**Task details**
Starting at the first entry, print everything through the last exactly.

**Extracted data**
>>>
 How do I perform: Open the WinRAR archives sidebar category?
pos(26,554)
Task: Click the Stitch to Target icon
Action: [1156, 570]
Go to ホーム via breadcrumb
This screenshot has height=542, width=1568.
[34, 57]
<<<
**Answer section**
 How do I perform: Open the WinRAR archives sidebar category?
pos(26,554)
Task: Click the Stitch to Target icon
Action: [1156, 570]
Go to ホーム via breadcrumb
This screenshot has height=542, width=1568.
[34, 57]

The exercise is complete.